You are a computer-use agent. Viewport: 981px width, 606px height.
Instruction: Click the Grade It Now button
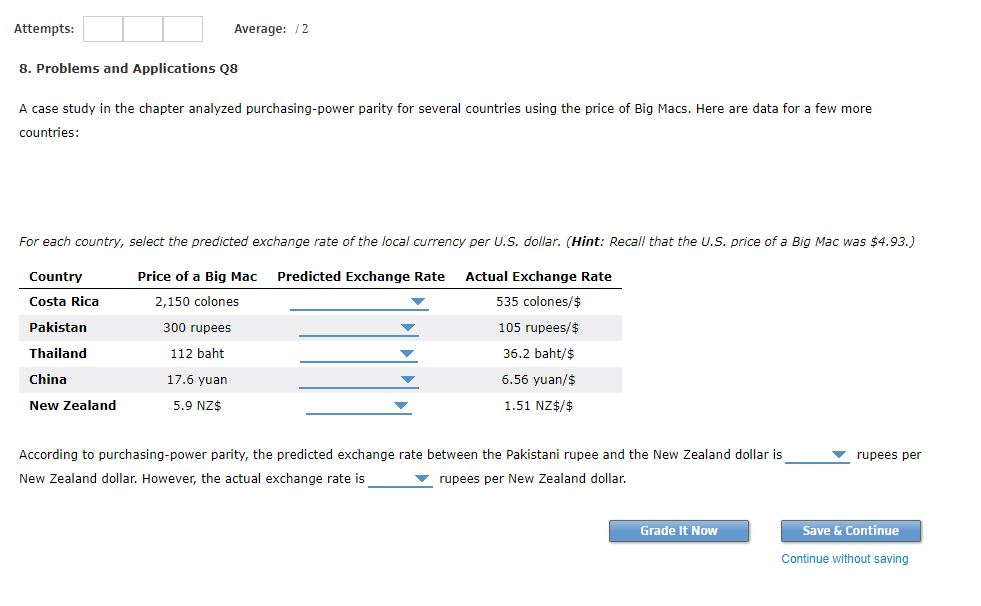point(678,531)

--*--

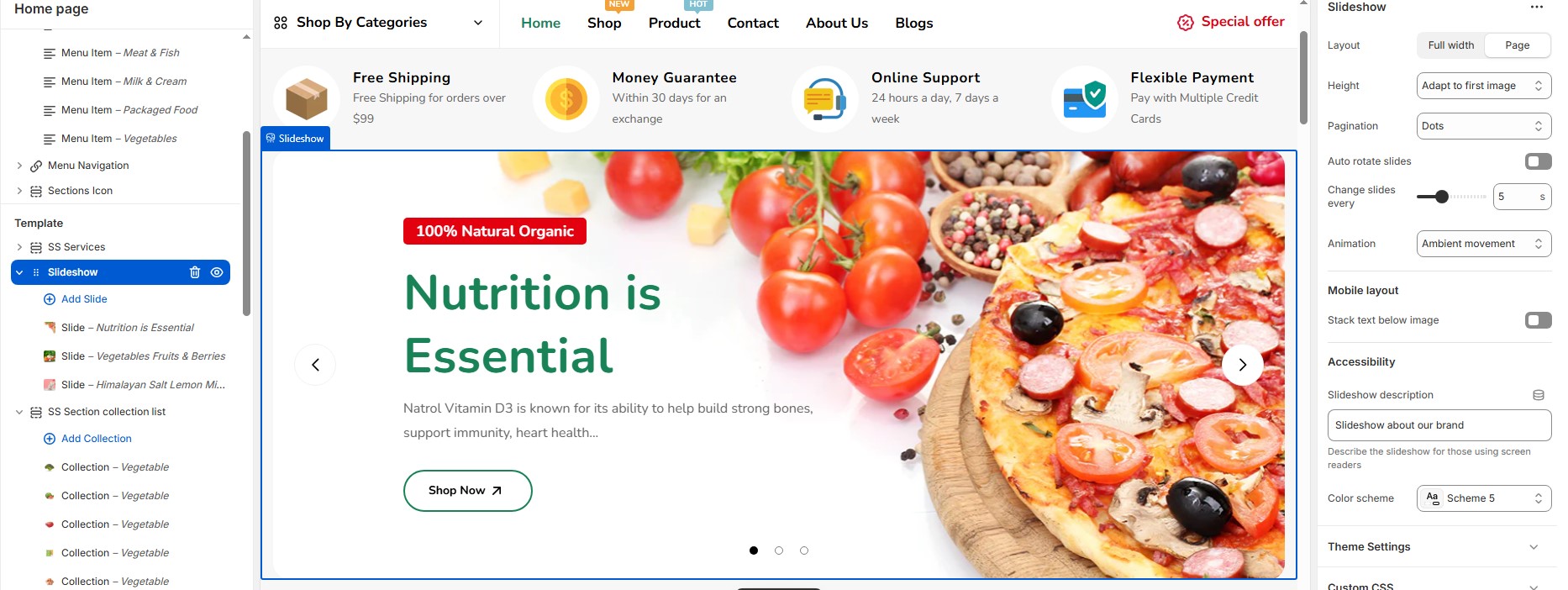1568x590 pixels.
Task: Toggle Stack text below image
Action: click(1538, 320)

--*--

[Deine Aufgabe]: Gib die Zeilen der Datensätze oben vollständig wieder, beginnend mit der Zeile, die „You are a computer-use“ enthält, und endend mit der Zeile, die „point(678,531)“ enthält, beide eingeschlossen, und verschiebe dabei jede Koordinate in den Antworten um -84. Lass die Bilder in deiner Antwort weg.

[Die Lösung]:
You are a computer-use agent. Viewport: 981px width, 606px height.
Instruction: Click the Grade It Now button
point(594,447)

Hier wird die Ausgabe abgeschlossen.